My Dd 10 is really struggling with sensory issues

She does not have a official diagnosis of anything at the present time.However,she has been struggling with anxiety for a number of years.

She has great difficulty going into school and has special arrangements for me to hand her over in the mornings ( this is very stressful for us both)

I have had various meeting with the school over the last year and they have tried to put things in place to help her,she however does not show her true self at school and is very quite and withdrawn and in their words"too compliant"

She is having sessions with cahms to help her with her worries
The senco has said once these sessions end in a few weeks thinks Dd should be referred for asd diagnosis.

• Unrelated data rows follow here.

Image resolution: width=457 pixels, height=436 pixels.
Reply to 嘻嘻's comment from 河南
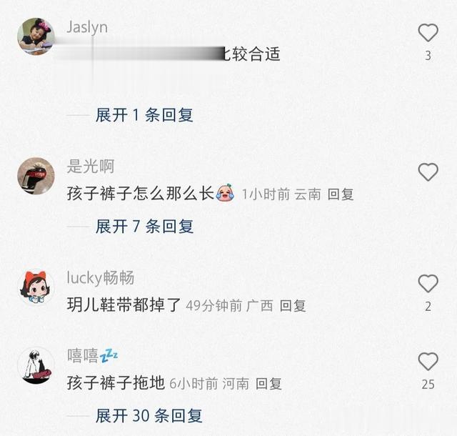pos(268,384)
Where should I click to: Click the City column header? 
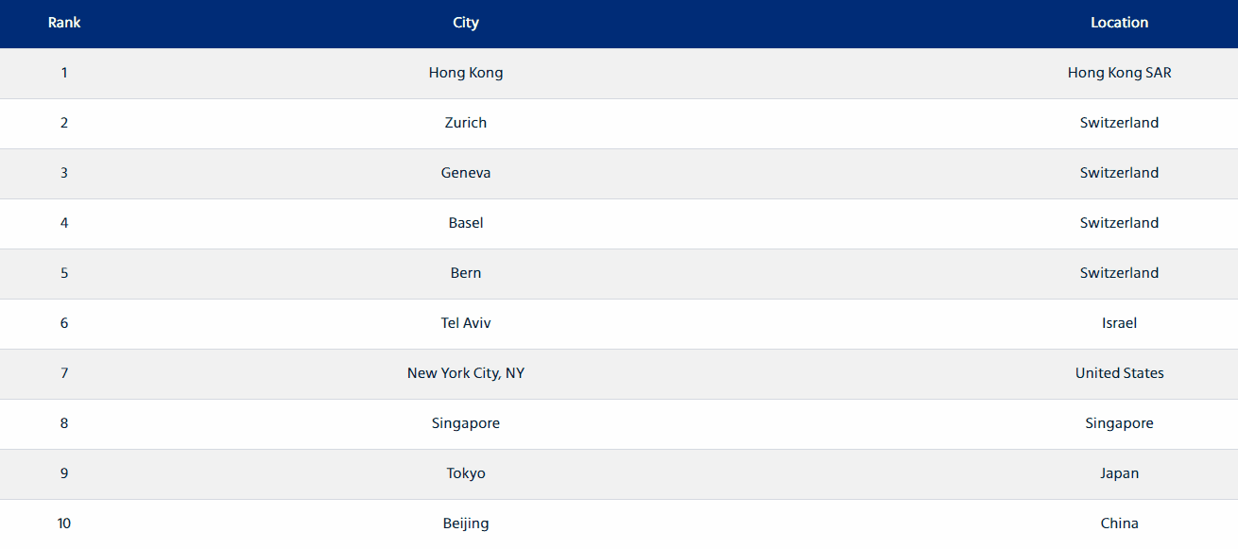(466, 23)
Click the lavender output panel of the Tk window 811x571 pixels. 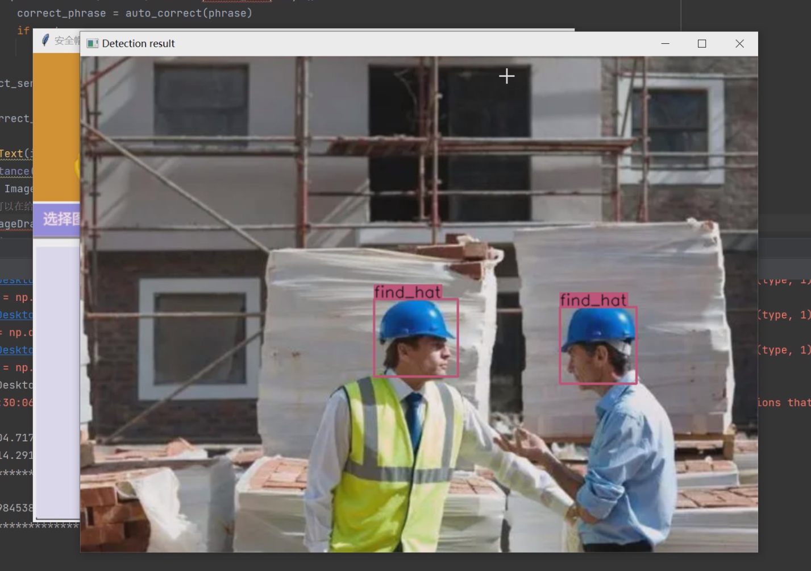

Sorry this is long but I felt I should give a history so I'll get to the point
She has numerous sensory issues
Difficulty with smells
And spends a lot of time upside down.i know this sound strange but she says she feels better when she is upside down.
The problem right now is with clothes. She has always had difficulty with clothes but we have managed to get through as she will wear leggings and soft stretchy tops and certain socks.we have also found school tights she will wear and school dresses as she can't tolerate the waist band on skirts.
The last few weeks she has been reducing right down the clothes that she will wear. Word book day was a disaster as the outfit she so wanted to wear she just couldn't manage and so ended up so upset and angry.
The morning are getting harder and harder to manage as socks have to be perfect, sleeves cannot be tight but cannot be loose either and now she is saying she can't wear leggings as they hurt her and she ends up ripping her clothes off in distress.she spends a lot of time at home in just her knickers but obviously she does need to leave the house and I do t know what else I can do for her.
I am very close to breaking point myself as everything seems to be getting even harder.
Thank you if you managed to get to the end of this and if anyone can give me any suggestions I would be really grateful

OP posts:
dontknowwasmadetoknow · 08/03/2019 11:40

So sorry for all the typos

OP posts:
livpotter · 08/03/2019 13:15

That sounds tough for you both.

Do you think you would be able to get access to an OT who specialises in sensory integration therapy? It has made a huge difference to my ds.

He also loves to hang upside on things. It's a good way for him to regulate himself. Even when he was very small he was much happier when upside down.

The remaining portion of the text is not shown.